Faramir doesn't believe the darkness will endure. (without_glory) wrote in valarnet,
I didn't catch your name (I suppose it's listed in your valar net profile?), but it's a pleasure to meet you. A favorite is one that I posted in a comment, above, which can be found here, but I'm happy to post another, by William Blake:
Awake, awake, my little boy! Thou wast thy mother's only joy; Why dost thou weep in thy gentle sleep? Awake! thy father does thee keep.
'O, what land is the Land of Dreams? What are its mountains, and what are its streams? O father! I saw my mother there, Among the lilies by waters fair.
'Among the lambs, cloth?d in white, She walk'd with her Thomas in sweet delight. I wept for joy, like a dove I mourn; O! when shall I again return?'
Dear child, I also by pleasant streams Have wander'd all night in the Land of Dreams; But tho' calm and warm the waters wide, I could not get to the other side.
'Father, O father! what do we here In this land of unbelief and fear?

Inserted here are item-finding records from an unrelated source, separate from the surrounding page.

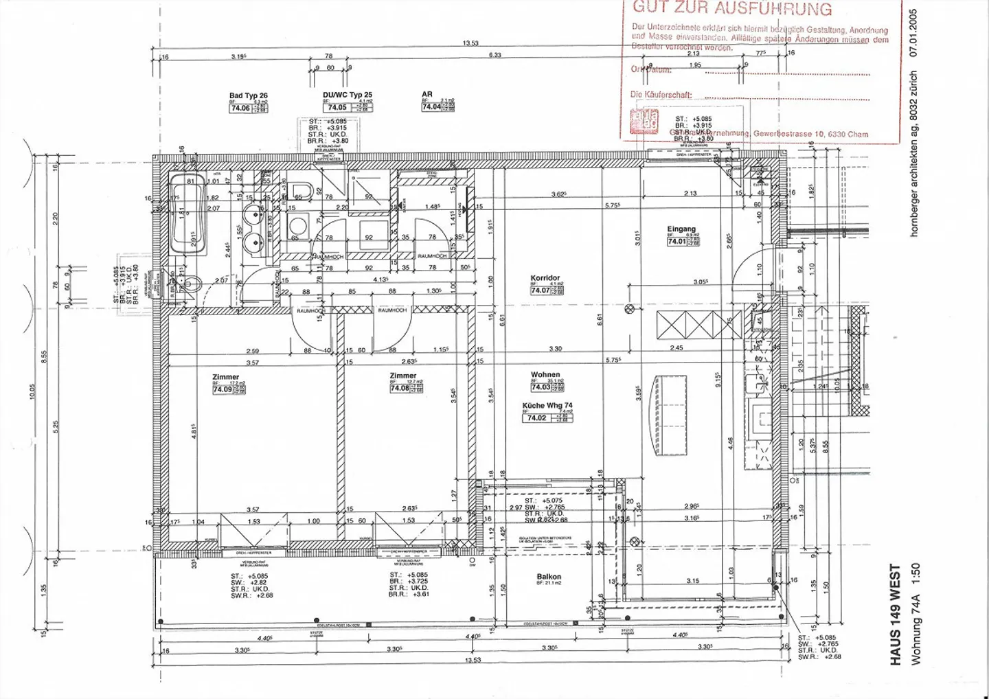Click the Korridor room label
pyautogui.click(x=545, y=278)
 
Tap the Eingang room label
pyautogui.click(x=681, y=229)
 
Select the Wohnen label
pyautogui.click(x=545, y=375)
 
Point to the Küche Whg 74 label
pyautogui.click(x=547, y=405)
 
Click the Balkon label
pyautogui.click(x=549, y=577)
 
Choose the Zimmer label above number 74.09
pyautogui.click(x=226, y=377)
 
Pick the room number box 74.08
pyautogui.click(x=400, y=388)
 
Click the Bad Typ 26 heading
pyautogui.click(x=248, y=96)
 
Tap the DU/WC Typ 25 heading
pyautogui.click(x=348, y=95)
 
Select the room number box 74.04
pyautogui.click(x=431, y=107)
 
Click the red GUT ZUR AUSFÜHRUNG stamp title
pyautogui.click(x=732, y=9)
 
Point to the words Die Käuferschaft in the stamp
pyautogui.click(x=661, y=95)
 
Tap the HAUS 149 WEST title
pyautogui.click(x=896, y=615)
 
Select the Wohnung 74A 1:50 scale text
pyautogui.click(x=916, y=615)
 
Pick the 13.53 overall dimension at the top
pyautogui.click(x=470, y=43)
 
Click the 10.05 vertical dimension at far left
pyautogui.click(x=32, y=391)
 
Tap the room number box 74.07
pyautogui.click(x=540, y=290)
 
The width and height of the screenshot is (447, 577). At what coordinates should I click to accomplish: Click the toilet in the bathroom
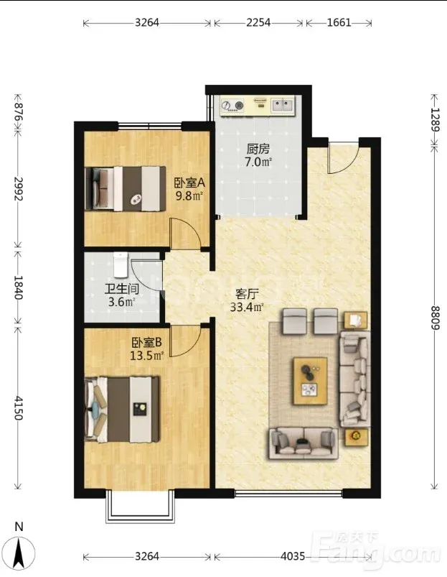tap(120, 264)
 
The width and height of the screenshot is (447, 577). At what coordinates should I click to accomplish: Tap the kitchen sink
tap(283, 105)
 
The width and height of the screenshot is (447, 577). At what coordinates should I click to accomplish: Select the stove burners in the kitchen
tap(232, 106)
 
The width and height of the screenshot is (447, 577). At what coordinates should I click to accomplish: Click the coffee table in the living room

The Land of Dreams is better far Above the light of the morning star.'
I have far too many favorite poets to ever possibly list, in one place. For starters? Szymborska, Sexton, Eliot, Cummings, Angelou, Frost, Blake, Neruda, Patten, Dickenson, Whitman, Plath, Parker...so many poems, written and translated from other languages, from the hands of countless other poets, all from various points in time.
I honestly can't say that I haven't run into a poem or poet that I haven't liked, even when the content is dark or questionable. Each one is unique in it's wording, and presents or conveys their own unique point of view. Art, in all of it's innumerable forms, is always subjective.